Work item
Your response should consist of every record, exactly as given.

Source data
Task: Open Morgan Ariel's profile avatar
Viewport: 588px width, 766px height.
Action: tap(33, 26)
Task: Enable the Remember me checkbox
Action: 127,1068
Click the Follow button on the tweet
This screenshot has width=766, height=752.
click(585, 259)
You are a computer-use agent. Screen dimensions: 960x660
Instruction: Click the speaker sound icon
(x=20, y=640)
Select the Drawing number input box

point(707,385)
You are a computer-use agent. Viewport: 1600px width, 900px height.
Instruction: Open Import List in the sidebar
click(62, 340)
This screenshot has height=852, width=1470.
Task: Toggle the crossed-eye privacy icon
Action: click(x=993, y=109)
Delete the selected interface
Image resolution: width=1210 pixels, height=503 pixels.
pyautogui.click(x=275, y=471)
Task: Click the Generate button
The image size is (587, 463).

Result below
Task: Open Morgan Ariel's profile avatar
Viewport: 588px width, 766px height.
Action: tap(33, 26)
Task: Enable the Remember me checkbox
Action: 127,1068
Click the Follow button on the tweet
This screenshot has width=766, height=752.
click(585, 259)
You are a computer-use agent. Screen dimensions: 960x660
Instruction: Click the speaker sound icon
(x=20, y=640)
Select the Drawing number input box

point(707,385)
You are a computer-use agent. Viewport: 1600px width, 900px height.
Instruction: Open Import List in the sidebar
click(62, 340)
This screenshot has height=852, width=1470.
Task: Toggle the crossed-eye privacy icon
Action: click(x=993, y=109)
Delete the selected interface
Image resolution: width=1210 pixels, height=503 pixels.
pyautogui.click(x=275, y=471)
Task: Click the Generate button
The image size is (587, 463).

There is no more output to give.